Friday, July 22nd, 2011
Rabbi Nachman and Itta Kletzky, the parents of Leiby Kletzky, released their first public statement yesterday on Chabad.org. The Kletzkys thank all the friends, neighbors, volunteers, local and federal agents, and others who provided help, prayers, and support during a time of tragedy.
In addition, the Kletzkys exhort and encourage others to preserve their son’s memory in four ways (excerpts below):
Spread acts of lovingkindness. Let us perpetuate the feeling of collective responsibility and love expressed during the search for Leiby. An additional act of kindness toward your neighbor, or to those less fortunate than you, can go a long, long way toward perfecting our world.

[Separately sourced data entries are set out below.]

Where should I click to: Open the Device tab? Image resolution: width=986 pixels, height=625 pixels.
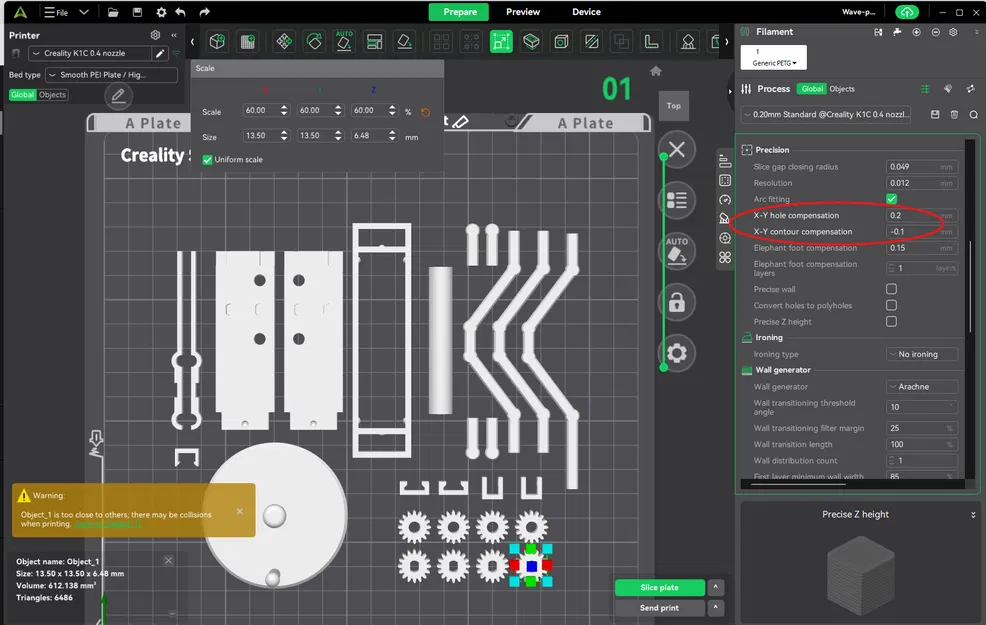(586, 12)
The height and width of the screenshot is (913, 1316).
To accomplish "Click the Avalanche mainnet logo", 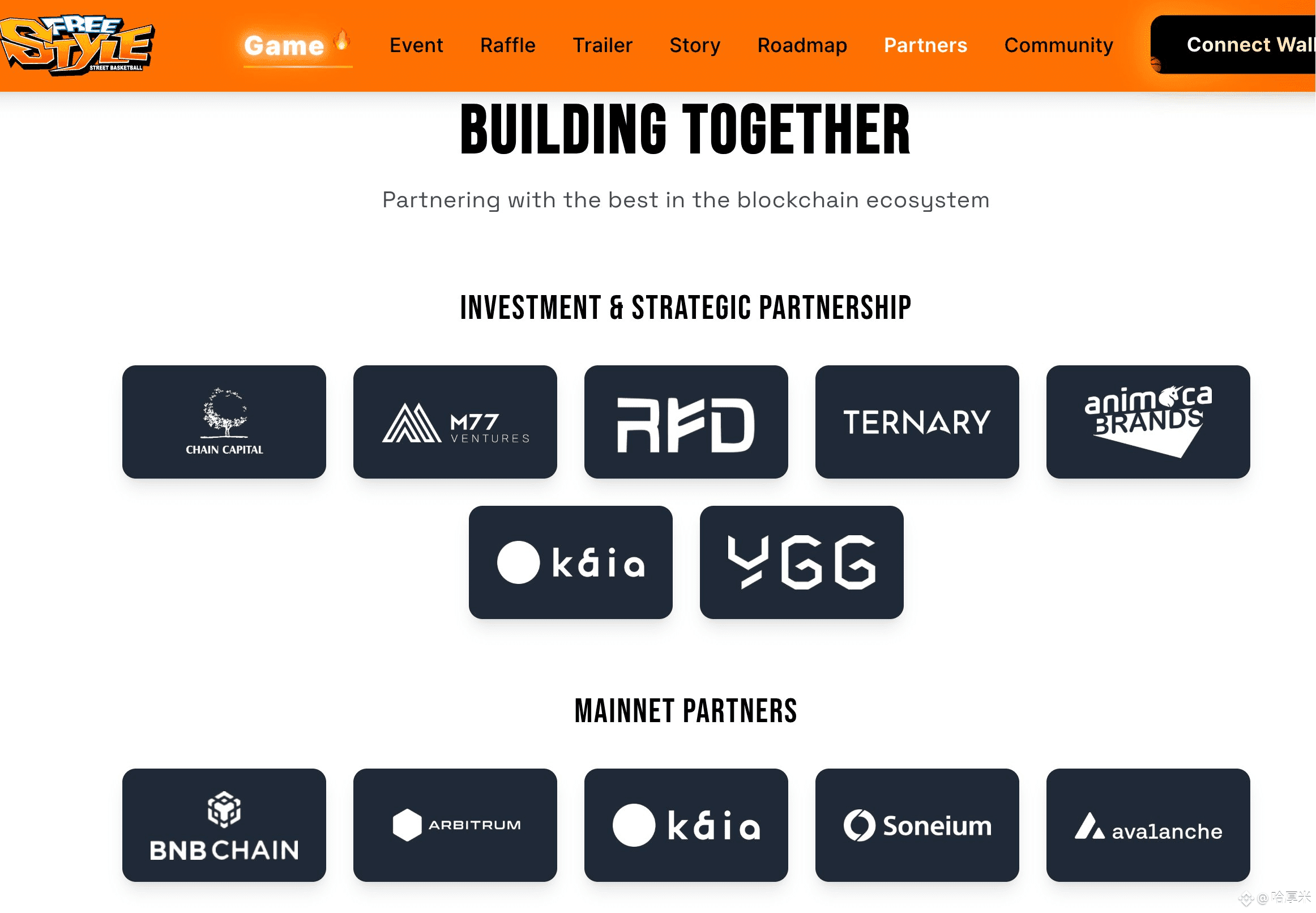I will [x=1148, y=825].
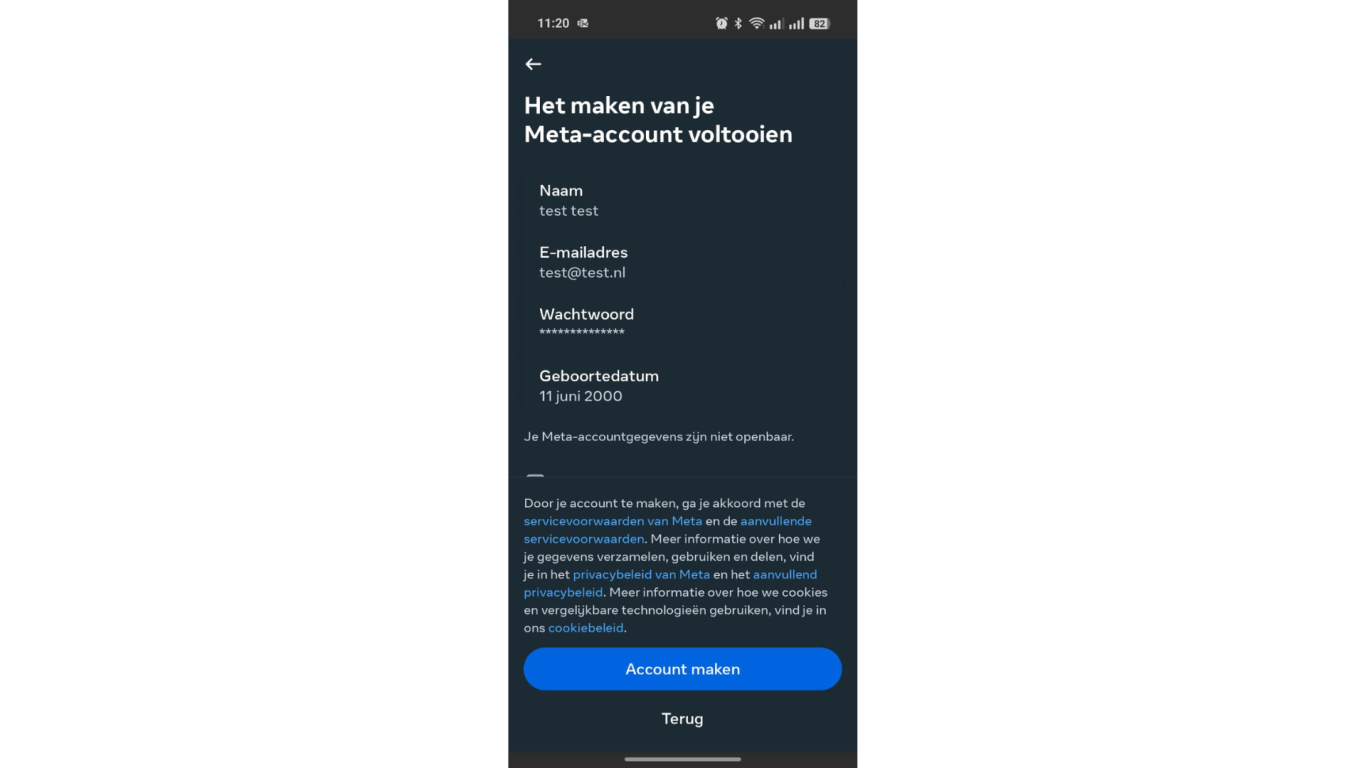Screen dimensions: 1366x768
Task: Open servicevoorwaarden van Meta link
Action: [x=613, y=521]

Always give gratitude. In Leiby’s memory, when you wake up each morning take a few moments to pray and reflect and thank G‑d for giving us life.
Remember to light a candle. On Friday evening, please give a few coins to charity and light the candles before sunset with our beloved Leiby in mind.
Participate in a memorial fund. Help people in dire need (www.leibykletzkymemorialfund.com), to channel the lovingkindness shown to us and our dear Leiby toward many, many others in need.
Read the complete statement on Chabad.org.
Read an expert’s advice on how parents can help kids stay safe and alert.
Photo of Leiby Kletzky originally featured on Chabad.org.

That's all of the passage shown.